- Source extract

▼

In Kubernetes, local volumes provide Best-in-Class Cost-Performance Balance, but until recently, dynamic provisioning was a challenge. This is where the OpenEBS ZFS CSI Driver comes to the rescue, providing a solution that bridges the gap while leveraging ZFS’s advanced capabilities.

High Availability with Galera for MariaDB

MariaDB, a popular open-source database system, relies on high-availability clusters such as Galera to ensure data resilience and continuous service. Kubernetes is an ideal platform for achieving this level of availability.

Challenges of Local Volumes in Kubernetes

Local volumes offer low latency and high performance, ideal for stateful applications. However, dynamic provisioning was historically complex, hindering the agility required for maintaining high availability.

Leveraging ZFS for High Availability

The OpenEBS ZFS CSI Driver is instrumental in enabling high availability for MariaDB in Kubernetes. By utilizing ZFS as the underlying storage, you gain numerous advantages:

1. Dynamic Provisioning: ZFS-based storage, coupled with the OpenEBS ZFS CSI Driver, enables dynamic provisioning of local volumes, simplifying scaling and reducing manual intervention.
2. Low Latency and Performance: ZFS on local drives guarantees high performance and low-latency storage, vital for demanding applications like MariaDB.
3. Simplified Management: The driver abstracts the complexities of local volumes, streamlining storage management for MariaDB in Kubernetes.
4. Cost Efficiency: Utilizing local drives with ZFS and OpenEBS provides high availability without the cost overhead of remote storage solutions.

▲

- Given material
▼

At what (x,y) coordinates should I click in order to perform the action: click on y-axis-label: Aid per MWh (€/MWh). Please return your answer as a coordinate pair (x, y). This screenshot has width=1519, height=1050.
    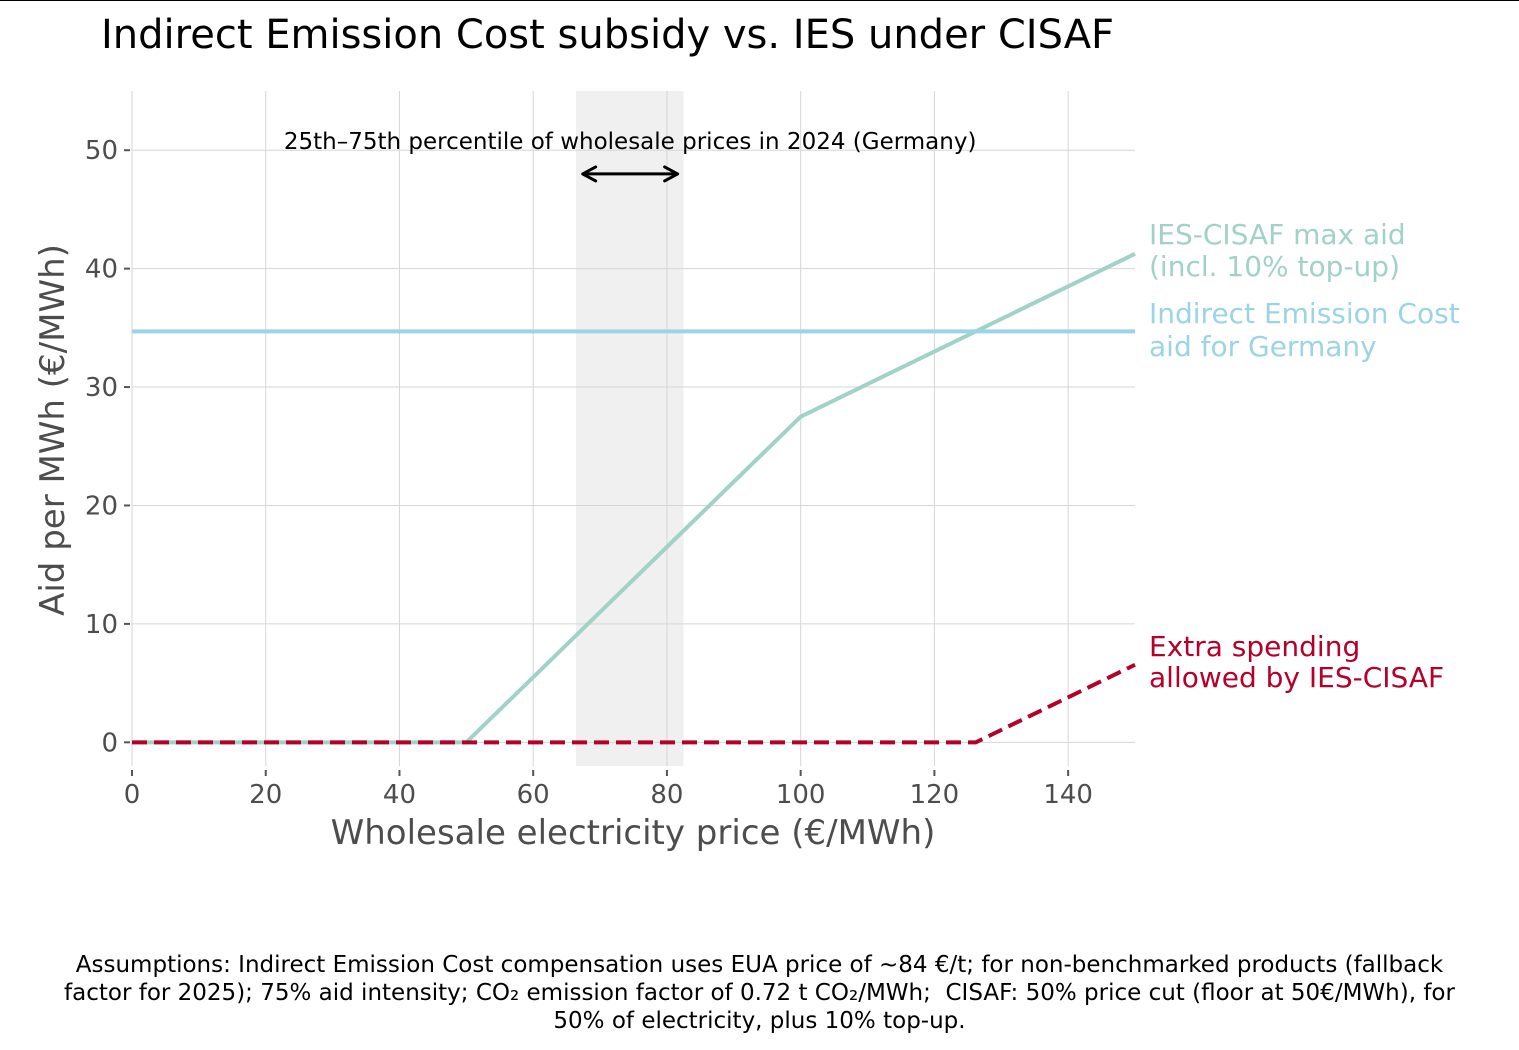
    Looking at the image, I should click on (53, 430).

▲

- Complete the following
A. Summarize the ZFS storage article in two sentences.
B. Write the next part of the ZFS storage article, picking up after its last line.

- Responses by task
A. Local volumes in Kubernetes offer low latency and high performance for stateful applications, but their dynamic provisioning was historically complex. The OpenEBS ZFS CSI Driver, using ZFS as the underlying storage, enables dynamic provisioning of local volumes and simplifies storage management, giving MariaDB high availability without the cost overhead of remote storage solutions.

B.
5. Advanced Features: ZFS brings additional advantages, including data compression, encryption, dynamic volume resizing, and the ability to create snapshots of volumes, which can be used for creating clones and backups. This simplifies data management and protection.

Summary

Highly available stateful applications like MariaDB rely on resilient and high-performance storage. Kubernetes, in combination with the Galera cluster and OpenEBS ZFS CSI Driver, offers a robust solution. Leveraging ZFS for underlying storage ensures continuous MariaDB availability, low latency, high performance, simplified storage management, and advanced features like compression, encryption, dynamic resizing, and snapshots for cloning and backup creation. This powerful combination sets the stage for a reliable and efficient data platform in Kubernetes, ensuring your MariaDB clusters are always accessible and protected.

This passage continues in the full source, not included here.